_Exercise goal_
Set down, word for word, the part of the sync patch discussion below that begins at the words "Konstantin Khlebnikov April" and stops after "keeping data integrity.".

_Excerpted passage_
■ ■ ■
With forward sb iteration order, #3 happens before #1, so the
loop mounted fs changes are not really being made durable by
a single sync(2) call.

> bdev iteration seems already reversed: inode_sb_list_add adds to the head
>

I think bdev iteration order will not make a difference in this case.
flushing /dev/loopX will not be needed and it happens too late
anyway.

Thanks,
Amir.
Konstantin Khlebnikov April 9, 2020, 12:04 p.m. UTC | #4
On 09/04/2020 14.48, Amir Goldstein wrote:
> On Thu, Apr 9, 2020 at 2:28 PM Konstantin Khlebnikov
> <khlebnikov@yandex-team.ru> wrote:
>>
>> On 09/04/2020 13.23, Amir Goldstein wrote:
>>> On Thu, Apr 9, 2020 at 11:30 AM Konstantin Khlebnikov
>>> <khlebnikov@yandex-team.ru> wrote:
>>>>
>>>> Stacked filesystems like overlayfs has no own writeback, but they have to
>>>> forward syncfs() requests to backend for keeping data integrity.
>>>>
>>>> During global sync() each overlayfs instance calls method ->sync_fs()
>>>> for backend although it itself is in global list of superblocks too.
>>>> As a result one syscall sync() could write one superblock several times
>>>> and send multiple disk barriers.
>>>>
>>>> This patch adds flag SB_I_SKIP_SYNC into sb->sb_iflags to avoid that.
>>>>
>>>> Reported-by: Dmitry Monakhov <dmtrmonakhov@yandex-team.ru>
>>>> Signed-off-by: Konstantin Khlebnikov <khlebnikov@yandex-team.ru>
>>>> ---
>>>
>>> Seems reasonable.
>>> You may add:
>>> Reviewed-by: Amir Goldstein <amir73il@gmail.com>
>>>
>>> +CC: containers list
>>
>> Thanks
>>
>>>
>>> This bring up old memories.
>>> I posted this way back to fix handling of emergency_remount() in the
>>> presence of loop mounted fs:
>>> https://lore.kernel.org/linux-ext4/CAA2m6vfatWKS1CQFpaRbii2AXiZFvQUjVvYhGxWTSpz+2rxDyg@mail.gmail.com/
>>>
>>> But seems to me that emergency_sync() and sync(2) are equally broken
>>> for this use case.
>>>
>>> I wonder if anyone cares enough about resilience of loop mounted fs to try
>>> and change the iterate_* functions to iterate supers/bdevs in reverse order...
>>
>> Now I see reason behind "sync; sync; sync; reboot" =)
>>
>> Order old -> new allows to not miss new items if list modifies.
>> Might be important for some users.
>>
> 
> That's not the reason I suggested reverse order.
> The reason is that with loop mounted fs, the correct order of flushing is:
> 1. sync loop mounted fs inodes => writes to loop image file
> 2. sync loop mounted fs sb => fsyncs the loop image file
> 3. sync the loop image host fs sb
> 
> With forward sb iteration order, #3 happens before #1, so the
> loop mounted fs changes are not really being made durable by
> a single sync(2) call.
■ ■ ■
_Supplied entries_

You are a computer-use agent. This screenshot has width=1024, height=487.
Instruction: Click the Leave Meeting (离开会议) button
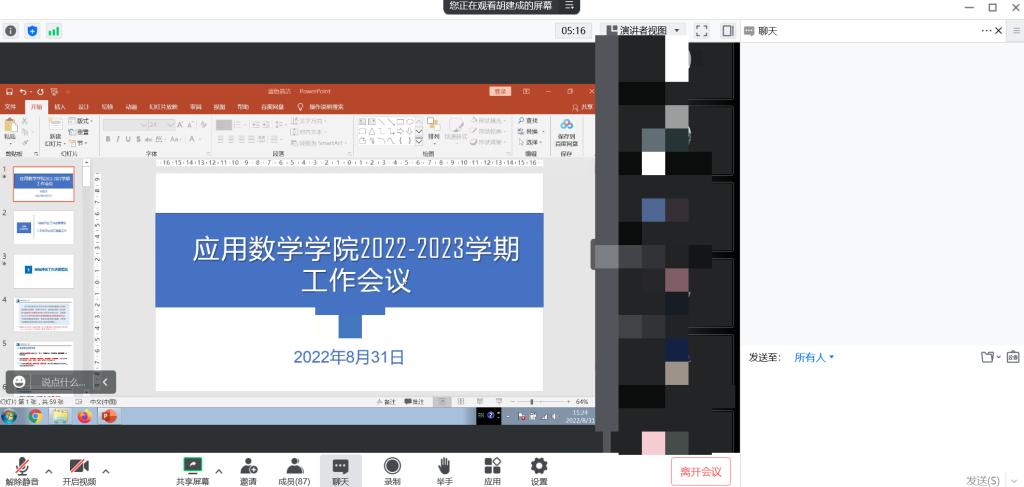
■ ■ ■
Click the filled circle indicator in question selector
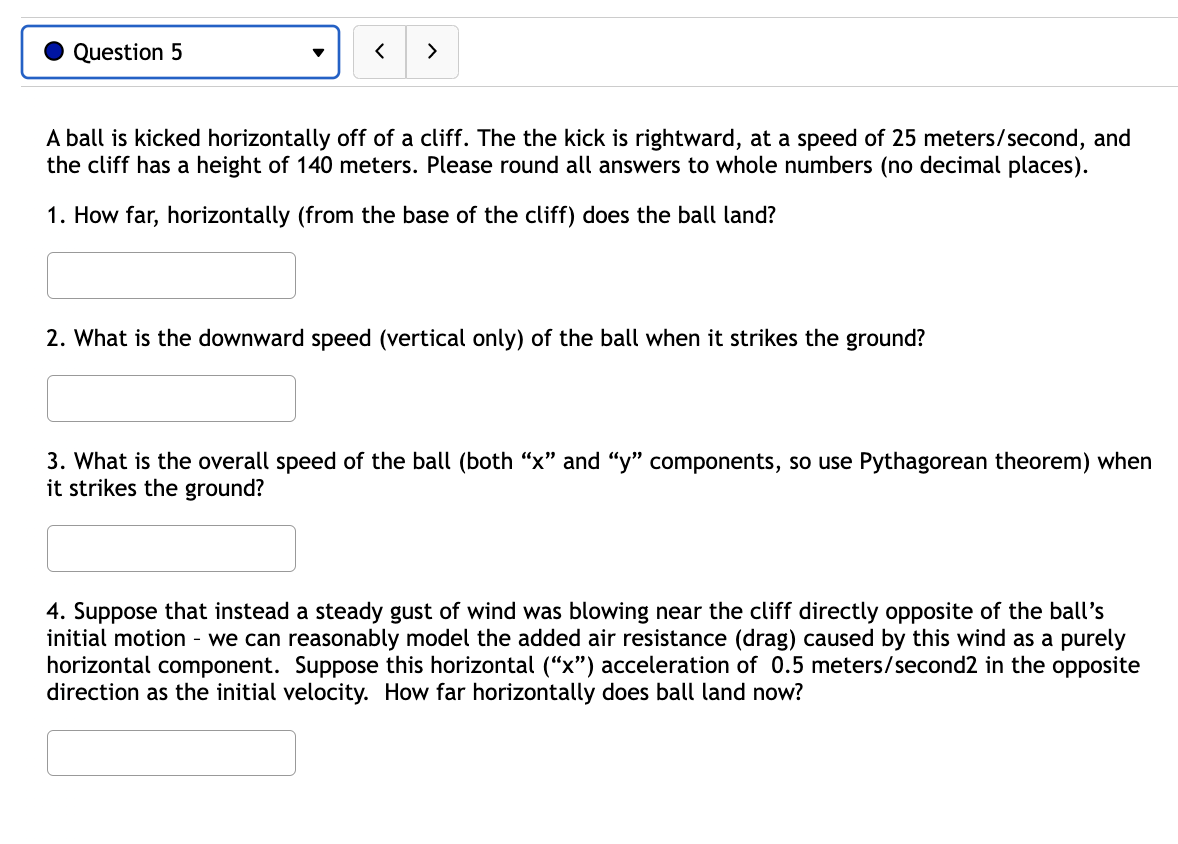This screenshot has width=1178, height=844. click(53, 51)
■ ■ ■
_Solved problem_
Konstantin Khlebnikov April 9, 2020, 12:04 p.m. UTC | #4
On 09/04/2020 14.48, Amir Goldstein wrote:
> On Thu, Apr 9, 2020 at 2:28 PM Konstantin Khlebnikov
> <khlebnikov@yandex-team.ru> wrote:
>>
>> On 09/04/2020 13.23, Amir Goldstein wrote:
>>> On Thu, Apr 9, 2020 at 11:30 AM Konstantin Khlebnikov
>>> <khlebnikov@yandex-team.ru> wrote:
>>>>
>>>> Stacked filesystems like overlayfs has no own writeback, but they have to
>>>> forward syncfs() requests to backend for keeping data integrity.